▸ **Material supplied**
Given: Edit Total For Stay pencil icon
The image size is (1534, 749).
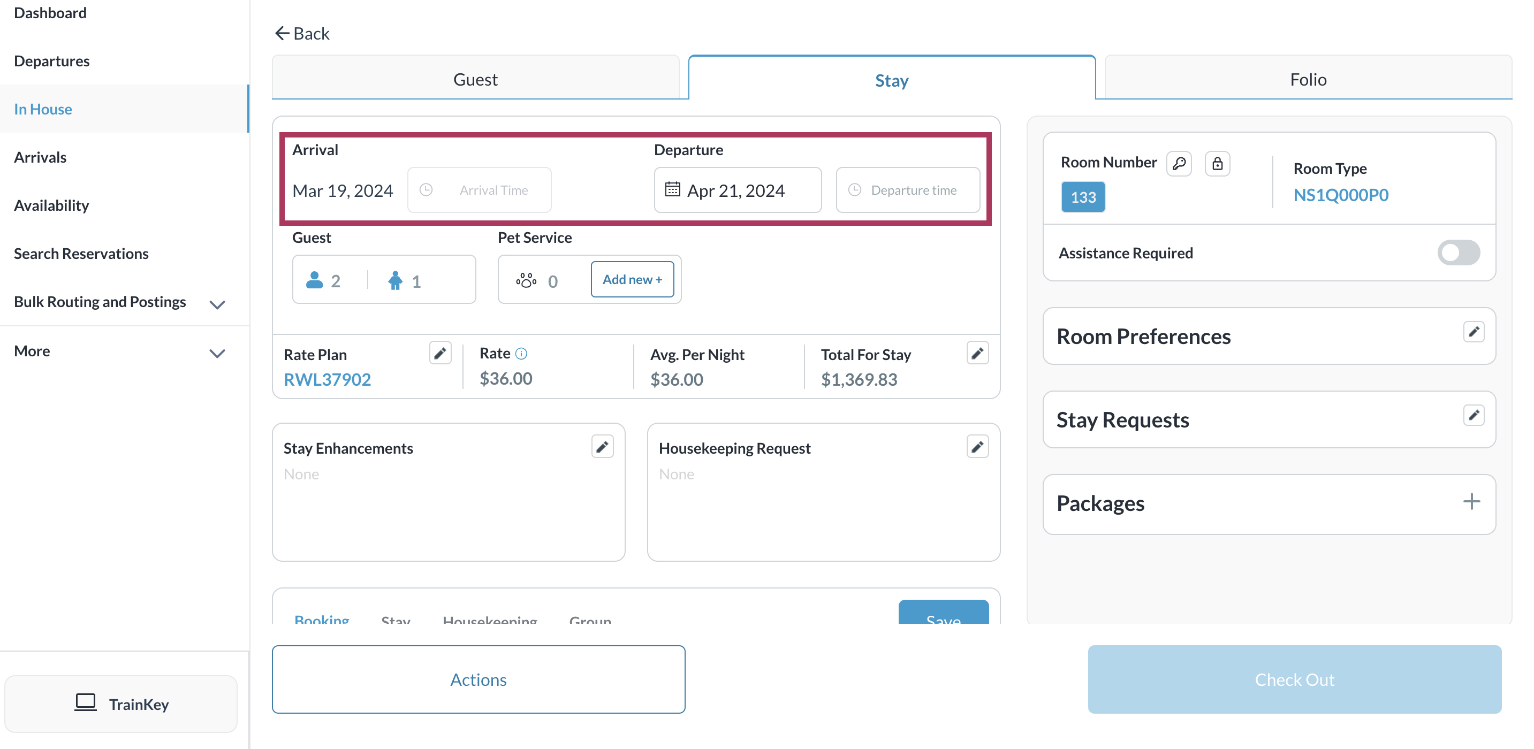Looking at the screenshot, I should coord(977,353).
--
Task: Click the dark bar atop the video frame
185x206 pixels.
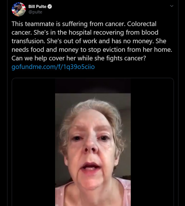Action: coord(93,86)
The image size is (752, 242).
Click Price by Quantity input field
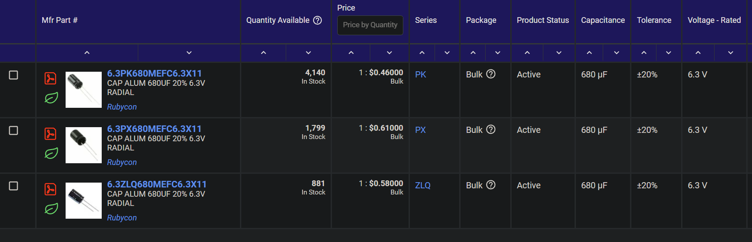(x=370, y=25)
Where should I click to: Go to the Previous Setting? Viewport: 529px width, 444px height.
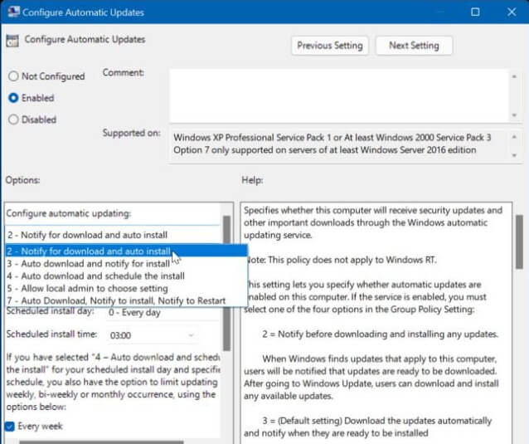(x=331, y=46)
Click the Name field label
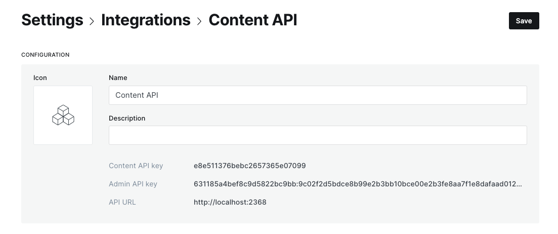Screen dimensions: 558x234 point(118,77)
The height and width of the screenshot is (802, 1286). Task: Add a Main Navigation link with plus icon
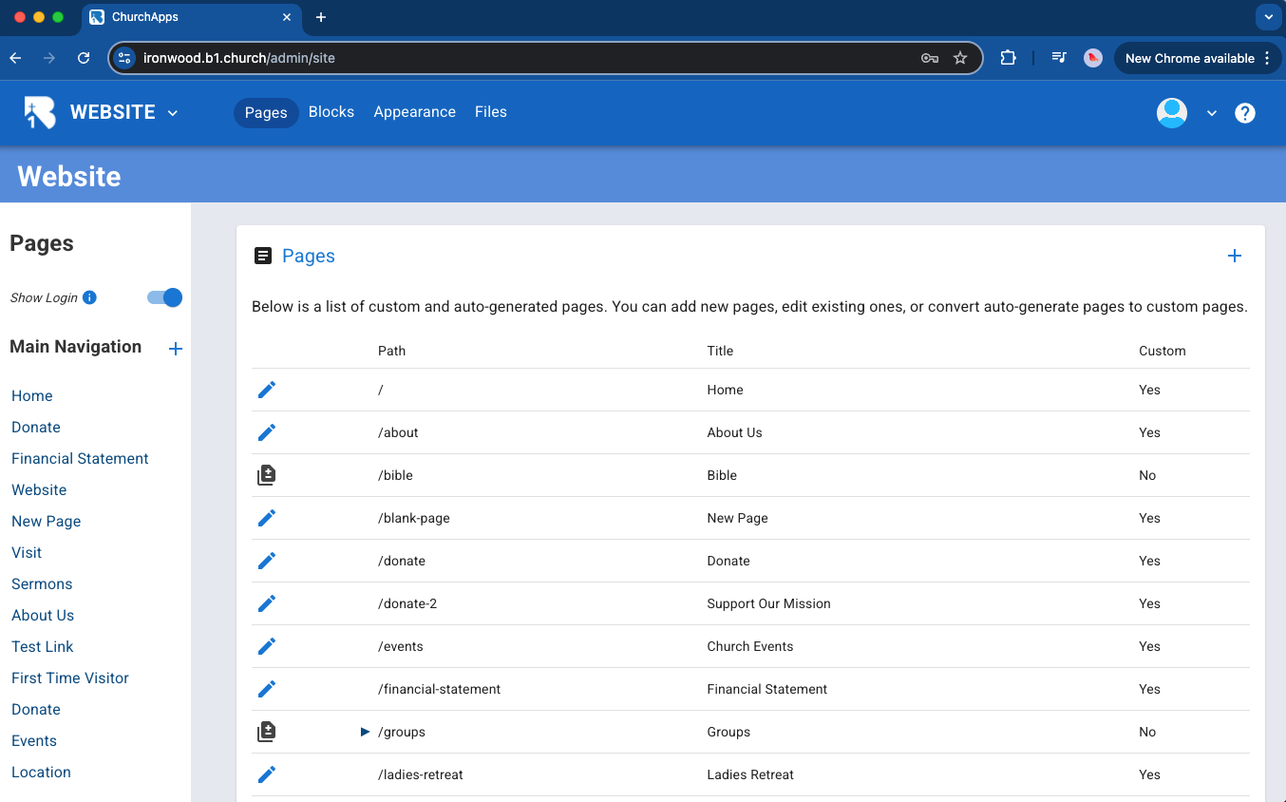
==
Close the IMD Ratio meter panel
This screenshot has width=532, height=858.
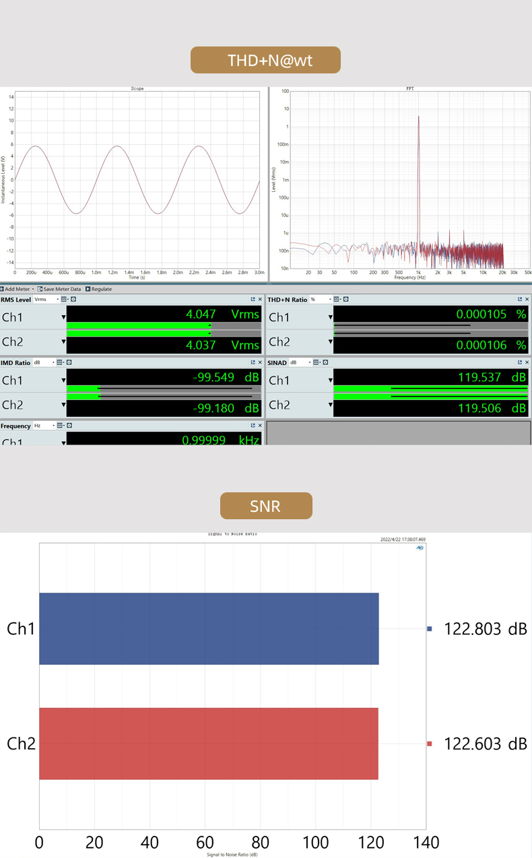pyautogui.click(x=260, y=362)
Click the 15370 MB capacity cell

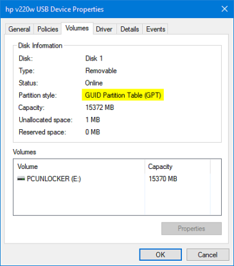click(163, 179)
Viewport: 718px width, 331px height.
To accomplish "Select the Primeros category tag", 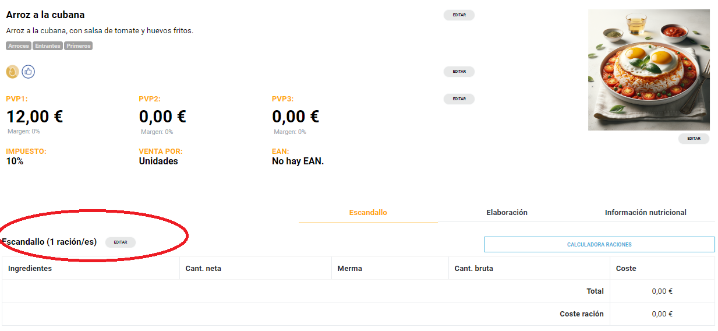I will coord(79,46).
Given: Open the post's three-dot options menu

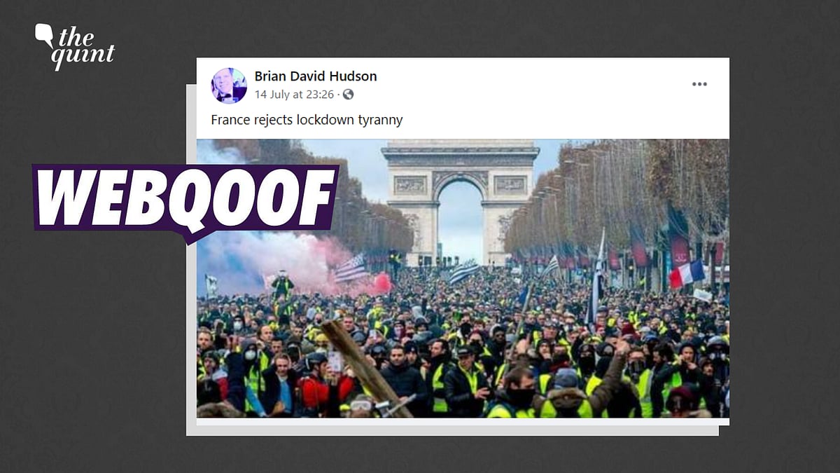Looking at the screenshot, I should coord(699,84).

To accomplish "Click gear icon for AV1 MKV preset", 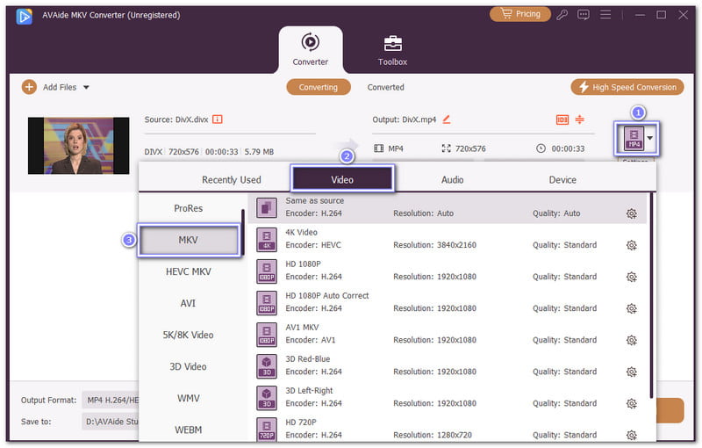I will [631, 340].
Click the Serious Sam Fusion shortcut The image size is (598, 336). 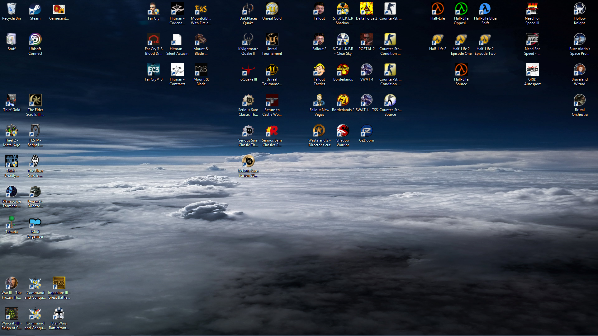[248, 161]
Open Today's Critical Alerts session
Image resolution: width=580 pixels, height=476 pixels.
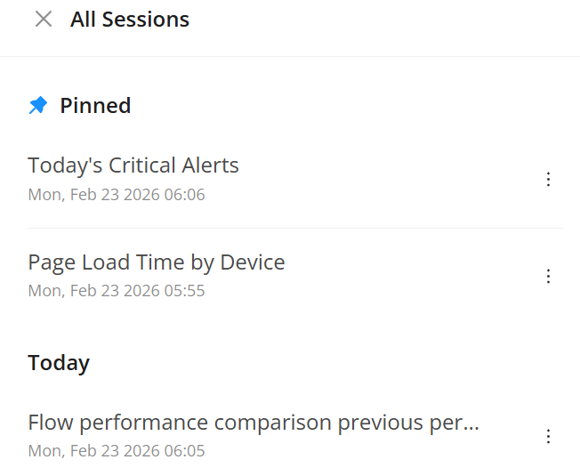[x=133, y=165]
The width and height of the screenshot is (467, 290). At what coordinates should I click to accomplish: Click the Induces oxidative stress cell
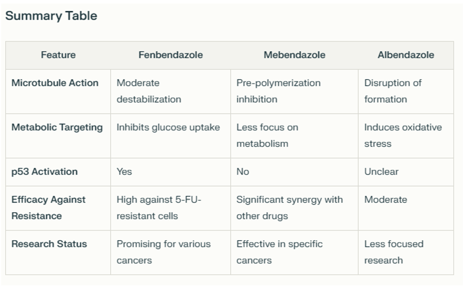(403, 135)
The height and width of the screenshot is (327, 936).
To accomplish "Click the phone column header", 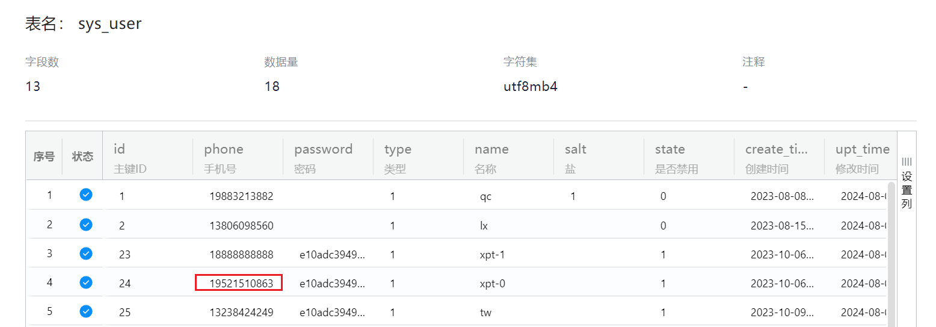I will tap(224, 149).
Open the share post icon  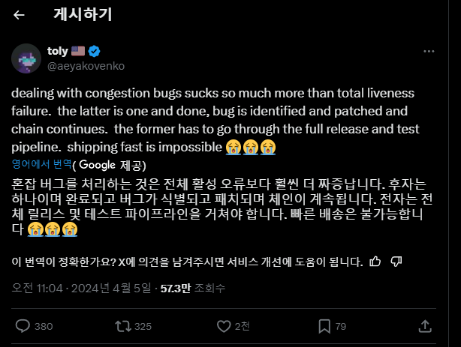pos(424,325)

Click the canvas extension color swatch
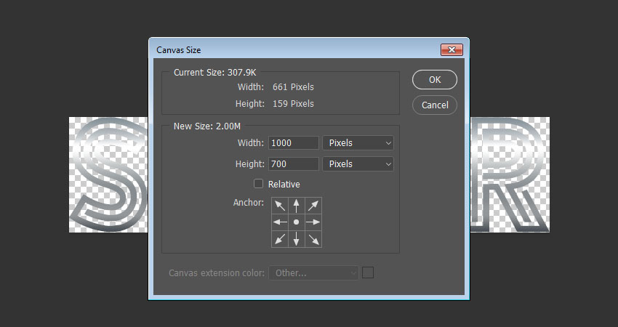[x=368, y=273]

▸ **What you should do**
Copy the listing word for word, starting with the line that contains "The image size is (752, 242)." and going on through the line that contains "Screen dimensions: 558x234 point(118,77)", and leave out the pictures.

▸ **Solution for this task**
The image size is (752, 242).
Click Price by Quantity input field
(x=370, y=25)
Where should I click to: Go to the Previous Setting? Viewport: 529px width, 444px height.
(x=331, y=46)
Click the Name field label
Screen dimensions: 558x234 point(118,77)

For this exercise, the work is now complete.